There are a few general guidelines for naming files:

  1. Only use portable characters: Best to stick to a-z0-9_-, but certainly never use :.
  2. Keep names short: There is a total path length limit on Windows, so avoid long files names especially when deeply nested within directories. Avoid duplicating information in the path (e.g., instead of category/category_data.csv use category/data.csv).
  3. Avoid new files: When a file represents the same thing (e.g., result of a download from a given source), it should keep the same name, as opposed to having dates or version numbers appended to the name. New versions of files should overwrite previous versions, potentially after being merged, deepening on the data source. Versions of files are retained in the git tree, rather than in separate files.

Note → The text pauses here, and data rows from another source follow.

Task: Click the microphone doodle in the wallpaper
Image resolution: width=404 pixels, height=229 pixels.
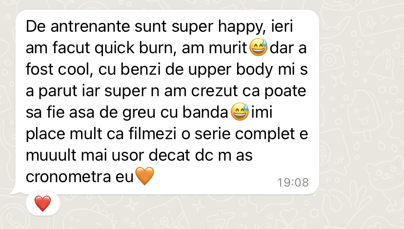Action: coord(371,22)
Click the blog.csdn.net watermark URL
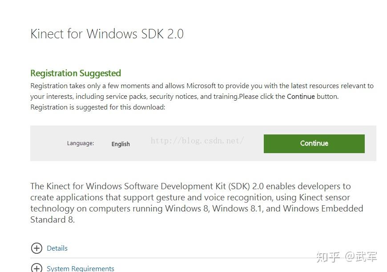Viewport: 387px width, 272px height. pos(198,141)
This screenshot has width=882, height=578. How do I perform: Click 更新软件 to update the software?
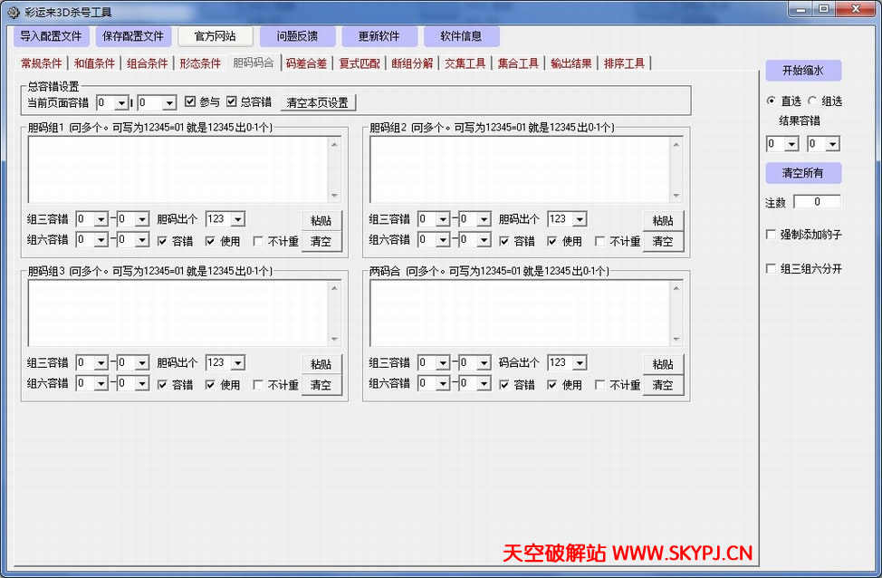(x=379, y=36)
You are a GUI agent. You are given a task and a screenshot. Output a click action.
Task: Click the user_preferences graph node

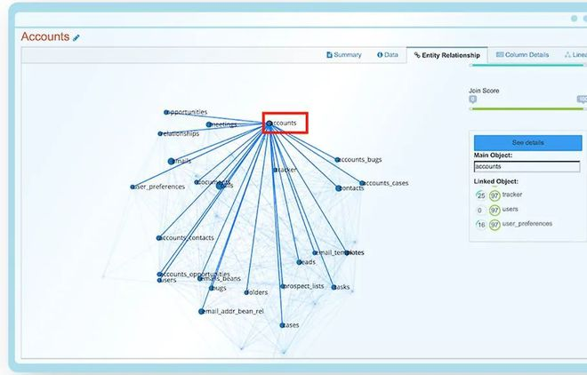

And there are similar considerations when naming variables:

  1. Best to stick to a limited set of characters (a-z0-9_).
  2. Keep lengths minimal, while still being identifiable – you should be able to tell what the variable means from the name, but complete information should be stored in the measure info entry. For instance, only include subset or value-related information if there are multiple variants (e.g., value_count and value_percent).
  3. Make names unique across source projects. This means including enough relevant source information. The source may implicitly include information about the value, so this should be kept out of the name, and only made explicit in the measure info.

Compression

Almost any data files that can be compressed should be compressed.

The main reason not to compress a file is if it is meant for viewing, rather than being read in.

Gzip is the most portable type of compression, and files that are gzip-compressed can be read in from a URL, rather than needing to be downloaded and read in separately. This makes gzip good for the standard output files.

LZMA (xz) generally results in smaller files, so it may be best for raw files.

Parquet files default to snappy compression, but can also use gzip. Gzip generally results in smaller files, but is slightly less readily usable in browsers, so it may be best to use snappy if files are meant for the web, and use gzip otherwise.

The vroom package, among others, automatically compresses when writing, and decompresses when reading, based on the file name:

data <- vroom::vroom("data.csv.xz")
vroom::vroom_write(data, "data.csv.xz", ",")

The some standard functions (like read.csv) now automatically decompress, but do not automatically compress, so a connection must be used when writing:

data <- read.csv("data.csv.xz")
write.csv(data, xzfile("data.csv.xz"), row.names = FALSE)

If a function doesn’t automatically handle compression extensions, but does accept a connection, you can use the gzfile function across compression types to read:

data <- arrow::read_csv_arrow(gzfile("data.csv.xz"))